Он подозревал, что в том была повинна его близость. Карину та, определенно, нервировала.
— Нет, Карина. Ты знаешь то, что тебе показывал Картов, чему он тебя учил, и что подтверждали такие же ненормальные, как он. Меня с ними не равняй. Не надо. — Костя говорил твердо, но сохранял спокойный и ровный тон. — Я не буду тебя бить. И не потому, что играю с тобой в какие-то игры. Я — не они. И это не моя реакция неправильная. А тебя приучили к неправильной, ненормальной жизни.
Он вновь не дал отвести ей глаза, требуя, чтобы Карина смотрела на него. Чтобы действительно поняла, что именно он говорит.
Она ехидно скривила губы.
— Нормальность устанавливают по поведению большинства, разве не так, Соболев?
— Не так, Карина. — Жестко возразил он. — Нет большинства, нет Картова, нет его правил для твоей жизни. Есть ты, и есть я. Все.
Карина растерялась. Просто стояла и с непониманием, настоящей растерянностью смотрела на него. Как на что-то совершенно необъяснимое и непонятное, а оттого — невозможное. И на какое-то мгновение он увидел в ней нечто, всего лишь на крохотный миг. Какое-то выражение в глазах Карины, которого еще не видел.
Это был не страх, не ее профессиональная личина. И не отстраненность, не та пустота, с которой она смотрела на него вчера вечером. Что-то такое, чего Карина еще никогда ему не показывала. Да и сейчас, вряд ли, чтоб хотела ему открыть это неуверенное, растерянное обличье. Он сомневался, что она осознавала, как именно смотрит на него в эту минуту. Костя всматривался, но не мог его понять. Старался, но не удавалось уловить ее мыслей в огромных синих глазах.
За ее спиной тихо открылась дверь, на пороге столовой возник веселый Никольский. Застыл, за секунду оценил обстановку и так же тихо исчез, аккуратно и бесшумно закрыв двери. Карина его даже не заметила. Она продолжала смотреть на Соболева с тем же выражением, что-то выворачивающим у него внутри.
И вдруг он понял.
И это открытие настолько его дезориентировало, что и сам Костя на какое-то мгновение замер, подобно ей. Просто стоял и смотрел. А потом осторожно притянул ее к себе и крепче обнял, закрыл глаза, прижавшись щекой к ее волосам.
Она дернулась, попыталась что-то сказать, оттолкнуть его. Но Костя просто продолжал спокойно обнимать, не выпуская. ЕЕ. Дашу.

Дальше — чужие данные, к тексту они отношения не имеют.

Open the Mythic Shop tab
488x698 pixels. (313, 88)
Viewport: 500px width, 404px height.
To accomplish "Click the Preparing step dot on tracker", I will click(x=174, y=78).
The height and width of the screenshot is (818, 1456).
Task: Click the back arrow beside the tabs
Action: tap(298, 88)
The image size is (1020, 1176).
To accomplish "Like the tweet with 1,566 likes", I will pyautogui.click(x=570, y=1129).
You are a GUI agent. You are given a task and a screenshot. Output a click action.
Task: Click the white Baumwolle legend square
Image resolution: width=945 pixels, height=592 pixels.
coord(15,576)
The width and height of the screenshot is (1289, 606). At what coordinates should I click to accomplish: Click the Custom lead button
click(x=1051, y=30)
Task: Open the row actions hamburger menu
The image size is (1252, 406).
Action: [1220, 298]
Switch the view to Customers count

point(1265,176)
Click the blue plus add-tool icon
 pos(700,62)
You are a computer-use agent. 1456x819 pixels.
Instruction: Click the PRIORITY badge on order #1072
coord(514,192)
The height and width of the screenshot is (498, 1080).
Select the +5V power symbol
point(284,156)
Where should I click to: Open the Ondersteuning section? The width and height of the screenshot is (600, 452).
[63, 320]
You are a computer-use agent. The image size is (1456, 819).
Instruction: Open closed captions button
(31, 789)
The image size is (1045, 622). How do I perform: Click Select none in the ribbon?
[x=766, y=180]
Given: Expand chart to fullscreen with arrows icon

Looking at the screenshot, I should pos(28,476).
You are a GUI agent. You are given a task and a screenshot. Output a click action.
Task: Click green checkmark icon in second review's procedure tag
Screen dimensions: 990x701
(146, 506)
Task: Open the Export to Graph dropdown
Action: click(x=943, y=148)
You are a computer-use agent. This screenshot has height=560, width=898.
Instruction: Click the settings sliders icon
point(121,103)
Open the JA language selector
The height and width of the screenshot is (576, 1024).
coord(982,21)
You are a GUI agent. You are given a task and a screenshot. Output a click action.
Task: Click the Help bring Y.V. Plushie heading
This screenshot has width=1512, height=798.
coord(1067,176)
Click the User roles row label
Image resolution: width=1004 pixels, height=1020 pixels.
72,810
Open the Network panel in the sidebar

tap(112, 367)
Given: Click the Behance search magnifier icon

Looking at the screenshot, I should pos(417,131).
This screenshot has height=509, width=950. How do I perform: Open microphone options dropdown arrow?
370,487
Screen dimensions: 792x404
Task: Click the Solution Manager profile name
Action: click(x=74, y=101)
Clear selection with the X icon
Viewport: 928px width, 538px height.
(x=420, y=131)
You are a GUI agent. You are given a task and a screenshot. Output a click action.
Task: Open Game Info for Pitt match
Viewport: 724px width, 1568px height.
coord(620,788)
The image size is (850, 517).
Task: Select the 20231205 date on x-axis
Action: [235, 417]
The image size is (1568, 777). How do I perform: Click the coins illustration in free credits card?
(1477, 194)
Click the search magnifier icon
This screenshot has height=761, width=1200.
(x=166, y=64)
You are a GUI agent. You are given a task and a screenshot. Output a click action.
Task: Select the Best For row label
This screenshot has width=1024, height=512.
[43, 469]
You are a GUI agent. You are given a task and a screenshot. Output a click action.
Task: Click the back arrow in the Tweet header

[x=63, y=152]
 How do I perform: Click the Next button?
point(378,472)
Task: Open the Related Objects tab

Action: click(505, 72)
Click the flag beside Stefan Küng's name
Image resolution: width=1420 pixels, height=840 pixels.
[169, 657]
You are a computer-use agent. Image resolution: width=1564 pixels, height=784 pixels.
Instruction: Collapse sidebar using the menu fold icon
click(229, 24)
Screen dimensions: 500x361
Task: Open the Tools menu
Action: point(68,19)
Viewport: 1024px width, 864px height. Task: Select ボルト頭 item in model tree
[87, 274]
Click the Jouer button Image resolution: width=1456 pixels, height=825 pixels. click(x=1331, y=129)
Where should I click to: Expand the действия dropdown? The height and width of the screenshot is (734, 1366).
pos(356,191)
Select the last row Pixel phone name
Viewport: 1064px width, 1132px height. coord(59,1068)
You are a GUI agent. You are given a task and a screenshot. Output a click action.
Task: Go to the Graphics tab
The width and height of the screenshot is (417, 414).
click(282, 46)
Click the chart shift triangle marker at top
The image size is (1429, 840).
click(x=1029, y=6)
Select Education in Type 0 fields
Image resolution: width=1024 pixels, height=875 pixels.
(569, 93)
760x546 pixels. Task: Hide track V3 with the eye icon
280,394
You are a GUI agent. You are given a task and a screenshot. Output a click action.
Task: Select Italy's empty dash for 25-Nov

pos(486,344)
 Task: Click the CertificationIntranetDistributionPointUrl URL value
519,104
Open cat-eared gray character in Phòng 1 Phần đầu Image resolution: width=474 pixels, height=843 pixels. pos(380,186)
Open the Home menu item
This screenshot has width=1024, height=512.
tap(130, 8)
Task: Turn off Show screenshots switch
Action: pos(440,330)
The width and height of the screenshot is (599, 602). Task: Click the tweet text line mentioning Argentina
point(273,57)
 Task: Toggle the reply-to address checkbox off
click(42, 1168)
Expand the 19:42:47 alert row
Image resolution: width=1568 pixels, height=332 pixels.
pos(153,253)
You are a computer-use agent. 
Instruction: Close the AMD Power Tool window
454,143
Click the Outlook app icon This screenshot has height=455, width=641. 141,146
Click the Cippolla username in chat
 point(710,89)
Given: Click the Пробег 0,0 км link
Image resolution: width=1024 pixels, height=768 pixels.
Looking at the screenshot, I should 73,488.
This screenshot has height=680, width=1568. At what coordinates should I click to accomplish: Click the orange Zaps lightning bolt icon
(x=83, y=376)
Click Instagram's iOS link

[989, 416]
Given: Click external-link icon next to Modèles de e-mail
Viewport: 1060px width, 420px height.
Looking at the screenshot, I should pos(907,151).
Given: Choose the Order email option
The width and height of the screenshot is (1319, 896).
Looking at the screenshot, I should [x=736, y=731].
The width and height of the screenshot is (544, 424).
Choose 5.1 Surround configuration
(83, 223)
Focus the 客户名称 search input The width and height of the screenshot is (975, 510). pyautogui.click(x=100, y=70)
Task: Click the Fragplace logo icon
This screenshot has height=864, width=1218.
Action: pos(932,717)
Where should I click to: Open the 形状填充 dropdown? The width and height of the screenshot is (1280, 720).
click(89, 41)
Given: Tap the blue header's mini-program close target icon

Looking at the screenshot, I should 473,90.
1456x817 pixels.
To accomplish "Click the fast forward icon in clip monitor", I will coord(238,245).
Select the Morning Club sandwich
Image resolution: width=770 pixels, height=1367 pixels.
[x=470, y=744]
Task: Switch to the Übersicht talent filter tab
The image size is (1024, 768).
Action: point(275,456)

Сейчас, он действительно увидел разницу. И это его ошеломило.
Нет, он даже на миг не поверил, что она вдруг, в один момент, поверила ему и потому открылась. Скорее, Константину просто удалось ее совершенно сбить с толку, настолько поколебать устои ее реальности, что она растерялась. И позволила на мгновение заглянуть туда, куда, наверняка, никому не позволяла.
Он знал, что сейчас это пройдет. Еще один удар сердца, и все исчезнет. Она вернет себе контроль. Но в это мгновение он просто испытывал необходимость обнимать ее. Потребность, не нуждающуюся в словах, обоснованиях или объяснениях.
— Мне надо поговорить с Борисом. — Он знал, что должен сейчас уйти. Должен оставить ее и дать ей время вернуть свою оболочку, защиту. — Позовешь, когда этот твой Фил накроет на стол.
Она не ответила. И не пошевелилась.
Легко скользнув губами по ее волосам, Костя быстро вышел из столовой, даже не попытавшись опять посмотреть в ее глаза. Если он сейчас не был уверен в том, как к этому относиться, что про нее, наверняка, можно говорить? Окликни она его, он не знал, как бы назвал ее, обернувшись. И не был уверен, что эта женщина сейчас готова услышать, как он называет ее настоящим именем.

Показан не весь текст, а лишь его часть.